◆ Problem details
Count the rows below that contain the string "options", treating uppercase and lowercase letters as different, and reply with the number alone.

◆ Entries on where items appear
----------------------------------------

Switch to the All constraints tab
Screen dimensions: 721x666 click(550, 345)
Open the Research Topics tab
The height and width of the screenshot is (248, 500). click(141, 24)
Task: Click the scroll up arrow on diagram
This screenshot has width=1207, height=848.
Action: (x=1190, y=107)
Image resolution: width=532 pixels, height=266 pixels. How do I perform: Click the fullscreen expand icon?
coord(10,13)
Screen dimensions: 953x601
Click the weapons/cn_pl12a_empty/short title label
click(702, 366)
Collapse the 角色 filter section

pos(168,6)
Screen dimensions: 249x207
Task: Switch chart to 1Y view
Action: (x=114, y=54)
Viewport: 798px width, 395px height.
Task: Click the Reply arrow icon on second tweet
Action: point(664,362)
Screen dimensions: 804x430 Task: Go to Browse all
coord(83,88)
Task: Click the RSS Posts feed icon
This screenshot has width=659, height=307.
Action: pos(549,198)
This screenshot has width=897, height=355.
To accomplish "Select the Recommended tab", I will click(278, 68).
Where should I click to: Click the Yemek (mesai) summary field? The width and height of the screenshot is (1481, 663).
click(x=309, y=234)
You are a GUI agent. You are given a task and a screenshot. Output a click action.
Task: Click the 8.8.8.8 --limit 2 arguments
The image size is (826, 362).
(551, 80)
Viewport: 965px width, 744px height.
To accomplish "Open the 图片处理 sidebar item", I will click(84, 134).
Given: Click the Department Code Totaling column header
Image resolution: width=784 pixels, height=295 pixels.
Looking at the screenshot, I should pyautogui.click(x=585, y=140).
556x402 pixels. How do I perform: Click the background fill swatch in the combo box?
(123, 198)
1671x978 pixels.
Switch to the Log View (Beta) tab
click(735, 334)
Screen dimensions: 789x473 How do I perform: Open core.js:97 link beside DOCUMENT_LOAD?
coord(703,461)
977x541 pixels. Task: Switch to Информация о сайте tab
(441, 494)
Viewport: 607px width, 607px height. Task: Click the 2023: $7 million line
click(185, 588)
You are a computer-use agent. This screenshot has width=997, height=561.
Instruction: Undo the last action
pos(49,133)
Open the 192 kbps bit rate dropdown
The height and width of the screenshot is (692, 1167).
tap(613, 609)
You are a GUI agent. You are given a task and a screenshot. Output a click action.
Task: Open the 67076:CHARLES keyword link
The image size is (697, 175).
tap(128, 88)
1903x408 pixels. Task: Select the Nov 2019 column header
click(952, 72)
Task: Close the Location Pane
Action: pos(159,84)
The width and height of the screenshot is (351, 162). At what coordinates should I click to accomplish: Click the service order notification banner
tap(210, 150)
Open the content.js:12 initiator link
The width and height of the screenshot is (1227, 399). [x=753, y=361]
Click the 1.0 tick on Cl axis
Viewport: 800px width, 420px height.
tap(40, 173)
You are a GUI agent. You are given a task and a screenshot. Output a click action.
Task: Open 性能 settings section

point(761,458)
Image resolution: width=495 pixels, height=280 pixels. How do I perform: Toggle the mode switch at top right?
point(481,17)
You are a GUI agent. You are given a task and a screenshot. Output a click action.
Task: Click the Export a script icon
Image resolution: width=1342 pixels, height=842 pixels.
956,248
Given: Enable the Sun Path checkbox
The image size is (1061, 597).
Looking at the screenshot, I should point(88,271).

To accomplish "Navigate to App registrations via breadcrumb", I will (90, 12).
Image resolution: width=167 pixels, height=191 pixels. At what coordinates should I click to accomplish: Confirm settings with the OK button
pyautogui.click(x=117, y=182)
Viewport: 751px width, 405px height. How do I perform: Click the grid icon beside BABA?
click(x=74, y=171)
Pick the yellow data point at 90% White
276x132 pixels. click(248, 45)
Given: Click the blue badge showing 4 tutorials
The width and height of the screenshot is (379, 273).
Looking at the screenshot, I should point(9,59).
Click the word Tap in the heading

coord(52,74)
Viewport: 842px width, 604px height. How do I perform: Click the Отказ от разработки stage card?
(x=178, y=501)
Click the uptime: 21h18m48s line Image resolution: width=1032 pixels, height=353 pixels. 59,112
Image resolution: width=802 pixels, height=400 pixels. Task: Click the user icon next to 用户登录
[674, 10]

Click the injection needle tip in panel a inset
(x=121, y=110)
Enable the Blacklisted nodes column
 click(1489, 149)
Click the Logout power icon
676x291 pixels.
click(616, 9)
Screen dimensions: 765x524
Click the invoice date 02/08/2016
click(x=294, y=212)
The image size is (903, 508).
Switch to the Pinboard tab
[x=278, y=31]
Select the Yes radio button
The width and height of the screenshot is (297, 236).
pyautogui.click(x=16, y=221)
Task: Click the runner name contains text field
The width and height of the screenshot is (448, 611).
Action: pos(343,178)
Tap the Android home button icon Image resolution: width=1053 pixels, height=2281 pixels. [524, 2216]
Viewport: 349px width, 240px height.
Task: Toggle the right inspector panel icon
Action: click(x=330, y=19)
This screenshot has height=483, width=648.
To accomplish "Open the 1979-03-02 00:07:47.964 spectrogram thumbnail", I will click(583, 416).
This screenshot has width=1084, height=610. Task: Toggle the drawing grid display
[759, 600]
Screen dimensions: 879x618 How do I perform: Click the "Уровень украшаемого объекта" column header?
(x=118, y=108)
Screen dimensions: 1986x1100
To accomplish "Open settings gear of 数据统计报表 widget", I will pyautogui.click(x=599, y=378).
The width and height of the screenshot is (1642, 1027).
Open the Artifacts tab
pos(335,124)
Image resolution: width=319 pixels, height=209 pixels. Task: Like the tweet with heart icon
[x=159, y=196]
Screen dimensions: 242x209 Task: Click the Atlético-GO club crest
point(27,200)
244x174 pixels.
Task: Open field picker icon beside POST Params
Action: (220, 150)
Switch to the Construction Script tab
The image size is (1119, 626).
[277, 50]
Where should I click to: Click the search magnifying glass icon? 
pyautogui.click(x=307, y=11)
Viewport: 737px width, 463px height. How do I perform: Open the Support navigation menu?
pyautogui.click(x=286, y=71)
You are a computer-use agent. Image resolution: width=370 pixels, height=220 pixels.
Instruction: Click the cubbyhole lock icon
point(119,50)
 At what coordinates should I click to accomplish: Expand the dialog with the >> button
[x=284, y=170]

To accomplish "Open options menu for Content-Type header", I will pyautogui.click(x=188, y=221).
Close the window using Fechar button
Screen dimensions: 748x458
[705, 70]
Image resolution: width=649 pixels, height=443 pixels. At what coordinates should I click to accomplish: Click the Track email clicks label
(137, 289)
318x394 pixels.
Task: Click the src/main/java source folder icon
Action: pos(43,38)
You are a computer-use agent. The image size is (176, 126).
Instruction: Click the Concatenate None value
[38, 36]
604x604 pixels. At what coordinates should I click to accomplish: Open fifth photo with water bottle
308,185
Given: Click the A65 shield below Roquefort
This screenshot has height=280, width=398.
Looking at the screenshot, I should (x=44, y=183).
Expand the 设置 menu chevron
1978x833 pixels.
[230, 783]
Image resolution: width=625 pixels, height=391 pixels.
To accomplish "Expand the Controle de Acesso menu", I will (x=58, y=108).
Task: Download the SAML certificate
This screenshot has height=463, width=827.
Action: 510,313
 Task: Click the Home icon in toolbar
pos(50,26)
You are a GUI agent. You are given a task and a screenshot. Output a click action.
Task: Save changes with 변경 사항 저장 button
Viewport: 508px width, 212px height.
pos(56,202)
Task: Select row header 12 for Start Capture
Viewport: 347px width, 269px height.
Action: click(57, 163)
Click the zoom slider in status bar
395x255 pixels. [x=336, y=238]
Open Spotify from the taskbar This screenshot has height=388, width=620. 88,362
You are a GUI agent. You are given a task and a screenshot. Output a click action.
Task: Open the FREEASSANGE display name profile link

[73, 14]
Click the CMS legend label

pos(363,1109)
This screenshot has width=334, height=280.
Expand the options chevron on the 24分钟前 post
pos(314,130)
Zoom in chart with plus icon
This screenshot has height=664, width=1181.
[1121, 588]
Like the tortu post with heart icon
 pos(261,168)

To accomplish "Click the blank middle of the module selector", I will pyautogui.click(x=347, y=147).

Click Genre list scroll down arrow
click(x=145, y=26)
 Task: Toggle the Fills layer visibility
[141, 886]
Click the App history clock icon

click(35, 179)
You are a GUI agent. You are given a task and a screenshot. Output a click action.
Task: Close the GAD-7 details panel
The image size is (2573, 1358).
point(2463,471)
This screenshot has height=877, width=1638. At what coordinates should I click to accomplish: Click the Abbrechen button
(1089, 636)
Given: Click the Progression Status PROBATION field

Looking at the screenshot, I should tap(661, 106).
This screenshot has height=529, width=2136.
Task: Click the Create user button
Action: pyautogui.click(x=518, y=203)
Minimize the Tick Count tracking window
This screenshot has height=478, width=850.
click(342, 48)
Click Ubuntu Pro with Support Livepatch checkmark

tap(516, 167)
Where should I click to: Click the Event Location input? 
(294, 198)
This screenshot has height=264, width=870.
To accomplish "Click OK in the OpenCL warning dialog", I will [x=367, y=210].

----------------------------------------

◆ Task output
2